An oft-repeated prerequisite of any coding editor is that it should have a fast way of jumping around files in a project (like Command-T in TextMate) and that it needs a nice "Find in project" interface.
In my last post I mentioned meeting the first of those criteria using fuzzy_file_finder, Fuzzyfinder and fuzzyfinder_textmate. Installing these is a little bit brittle and flakey (particularly fuzzyfinder_textmate, which is intimately tied to Fuzzyfinder and easily broken by changes in the latter), but it works. I think the ideal solution would actually be to rewrite fuzzy_file_finder entirely in the Vim scripting language (it’s currently written in Ruby) and directly incorporate it into fuzzyfinder_textmate, which itself would should become just a fork of Fuzzyfinder instead of a add-on that monkey patches itself into place.
For the second criteria, a nice "Find in project" interface, I’ve looked at a few different things and have just settled on one that I think I’ll be quite happy with.
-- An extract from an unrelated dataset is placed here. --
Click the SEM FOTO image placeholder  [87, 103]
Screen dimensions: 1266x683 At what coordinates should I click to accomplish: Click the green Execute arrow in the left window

First of all I installed Ack, a wonderful Perl script that serves as an alternative to
grep specifically for programmers. By default it assumes you want to search recursively, and that you don’t want to look in
.svn directories and the like. It provides nice switches so you can exclude certain types of file from your searches, or restrict your search to a specific file type (for example, you can do stuff like,
ack --ruby Article to search only Ruby files). This isn’t just a dumb grep; you can enter in complex Perl regular expressions to find exactly what you’re looking for.
In the Terminal it prints neatly organized results, colorized for readability. When piped to another command (as is the case when you use it from within Vim), its output is very similar to
grep and so can be used as a drop-in replacement.
I’d recommend this tool to any programmer for daily use on the command line in any case, but I’m mentioning it here because it works particularly well when integrated into Vim.
You can actually drop it in as a replacement for
grep, but I instead chose to set up a separate command that would specifically use Ack.
Here’s the function I added to my
~/.vimrc, taken from this article:
function! AckGrep(command) cexpr system("ack " . a:command) cw " show quickfix window already endfunction
cexpr basically tells Vim to run the command and stick the results in the "quickfix" window. The quickfix window is specifically designed for displaying lists of files, and locations within those files. It was originally made to show compile errors and allow you to jump to the error locations quickly (hence the name "quickfix"), but it works great for showing search results too.
cw tells Vim to immediately show the quickfix window rather than waiting for the user to manually open it. You can navigate to the search results with a mouse click or with the keyboard. There are also commands you can use to cycle through search results without even touching the actual quickfix window itself, and you can bind these to whatever key combination takes your fancy.
So the function is in place; here we set up an
:Ack command to actually make use of it. This will allow the user to enter in arbitrary arguments like
--perl to restrict the search to Perl files, or filesystem paths to restrict the scope of the search (and here we benefit from tab completion).
command! -nargs=+ -complete=file Ack call AckGrep(<q-args>)
Finally bind it to a quick key combination for easy access, in my case,
map <leader>a :Ack<space>
So now I can do stuff like:
To find all files containing the word "Article". By default all of this stuff is scoped to the current directory. It’s a good idea to either do an explicit
:chdir path/to/project/root when you start working, or launch MacVim from the Terminal with an
mvim from inside your project directory to get the current directory appropriately set (you’ll want to do this anyway to use the "Fuzzyfinder" stuff to jump around files in your project).
,a RecordNotFound app
To find all instances of "RecordNotFound", but only in my
,a --html '\w+_\d+'
To find HTML files containing "word characters followed by an underscore followed by digits". You get the idea. Basically all the power, speed and convenience of TextMate’s "Find in project", with even more control and without the crippling memory bloat.